#### [Passage]
——
In recent years, the Somerset v. Steuart trial of 1772 has emerged as an event of much discussion in the history of transatlantic antislavery. Scholars have debated the decision’s importance and centrality to the emancipatory impulses in the British Atlantic, and, more recently, its role in the outbreak of the American Revolution. Some have argued that Lord Mansfield’s decision in James Somerset’s favor was a central, even epochal event, while others maintain that North Americans scarcely noticed the decision. With the two hundred and fiftieth anniversary of the trial upon us, the David Center is convening a scholarly symposium to continue this conversation and offer fresh appraisals of the causes, nature, and consequences of the decision.
The program committee seeks paper proposals from scholars in all fields to assess what we have learned and how we might interpret events before, during, and after the 1772 decision. We seek to evaluate the origins of the trial and to examine the question of how important the trial was to the momentous changes of the period, Potential topics and themes include but are not limited to:
- New analysis on the causes and nature of the Somerset decision in 1772.
——
#### [Extracted records]
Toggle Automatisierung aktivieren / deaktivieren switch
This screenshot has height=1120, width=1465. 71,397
——
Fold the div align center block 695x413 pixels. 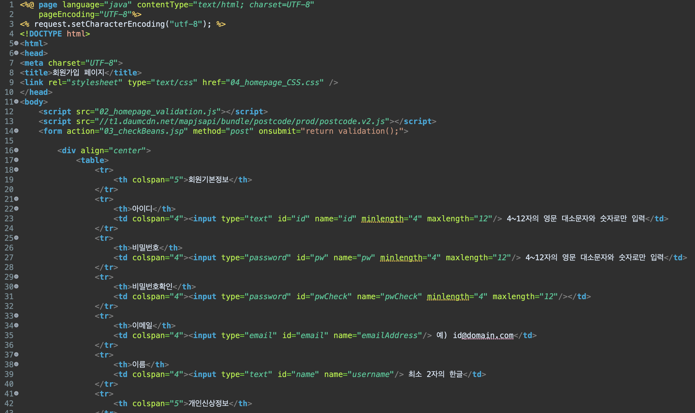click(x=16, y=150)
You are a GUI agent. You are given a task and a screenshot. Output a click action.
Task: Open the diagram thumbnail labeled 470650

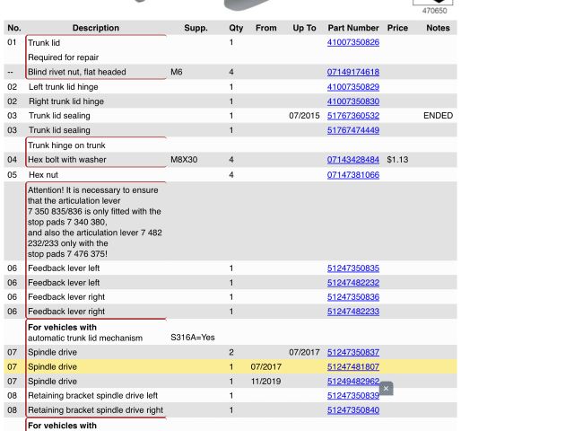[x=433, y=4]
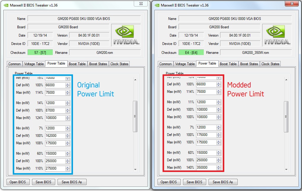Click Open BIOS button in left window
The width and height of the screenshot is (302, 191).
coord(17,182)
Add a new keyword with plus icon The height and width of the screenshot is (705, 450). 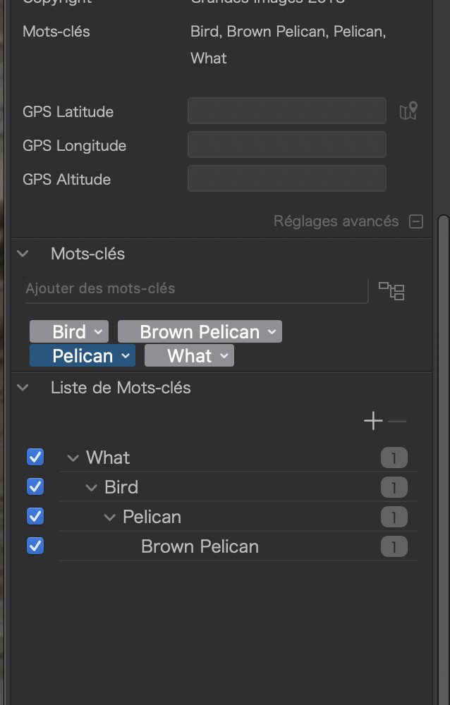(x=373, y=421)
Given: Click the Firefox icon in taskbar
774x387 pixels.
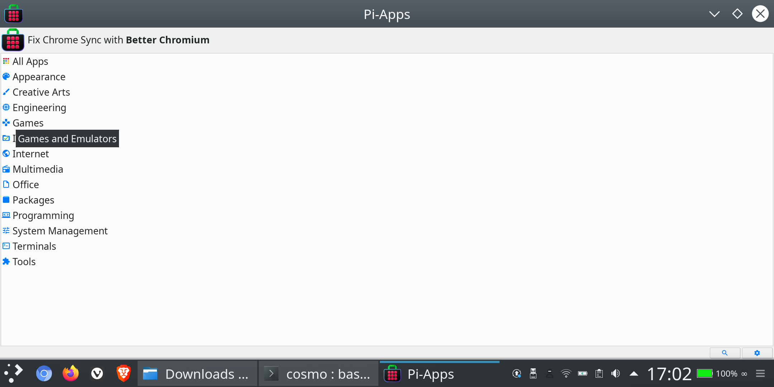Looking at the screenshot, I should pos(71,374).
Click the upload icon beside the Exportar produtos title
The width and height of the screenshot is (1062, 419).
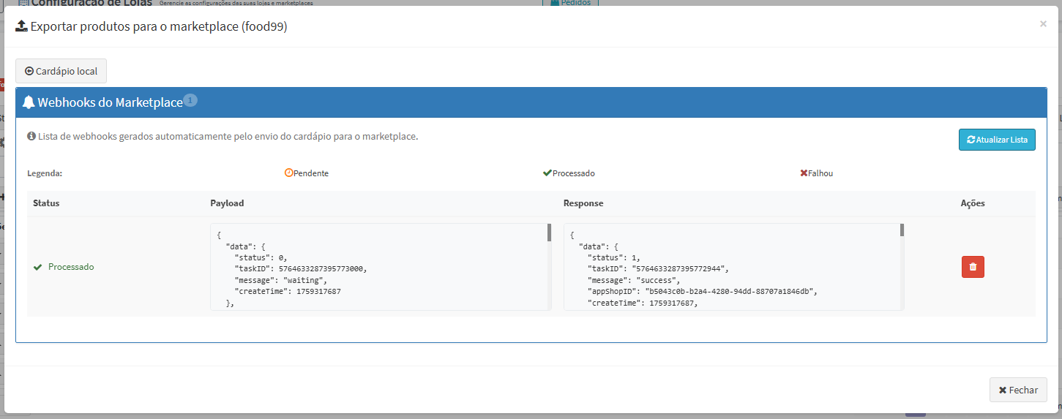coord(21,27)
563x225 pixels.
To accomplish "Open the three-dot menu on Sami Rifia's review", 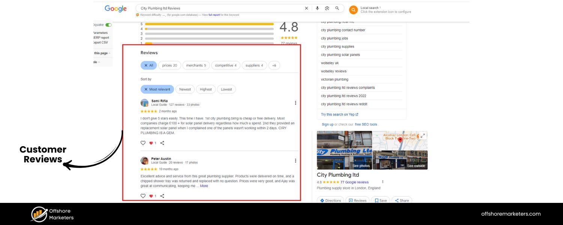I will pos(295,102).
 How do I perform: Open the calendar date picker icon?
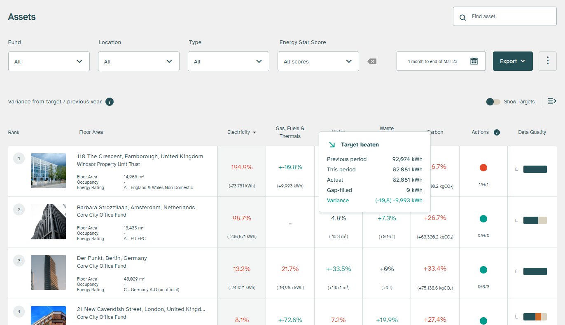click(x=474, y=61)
——
#### [List of tasks]
1. According to the call for papers on the Somerset v. Steuart trial, which organization is convening the scholarly symposium?
2. Pick up the call for papers on the Somerset v. Steuart trial at the end of its last sentence and continue it.

#### [Results for the exercise]
1. The David Center.

2.
- Exploration of the impact and reception of the Somerset decision.
- The direct and indirect effects of the decision on the lives of the enslaved and enslavers.
- The influence of the decision on the law, the empire, the politics, and the African diaspora within the British Empire and beyond it.
- The importance or unimportance of ideas, of law, and of courts.
- The historiography of the Somerset case.
- Memory and public commemoration of the decision, both historically and contemporaneously.
- The current use and depiction of the case in educational materials, public debates, the media, and sites of public history.
- The role of James Somerset himself and other African actors.
We will meet on Thursday and Friday, December 1-2, 2022, for online and in-person sessions, all of which will be open to the public. Papers will be distributed in advance. Participants should be committed to read all the papers and to serve as a discussion leader for another session. We expect to produce a book of revised essays from the conference to be published in a new book series of the David Center for the American Revolution with University of Pennsylvania Press.
To propose a paper, please send an abstract of 250 words, a one-page cv, and a brief cover letter about how this topic fits into your past, present, and/or developing research, by June 15, 2022, to Interfolio.
Questions about the conference may be directed to Matthew Mason (matthew_mason@byu.edu) and David Waldstreicher (dwaldstreicher@gc.cuny.edu). Questions about submitting proposals on Interfolio or other logistical matters should be sent to Adrianna Link (alink@amphilsoc.org).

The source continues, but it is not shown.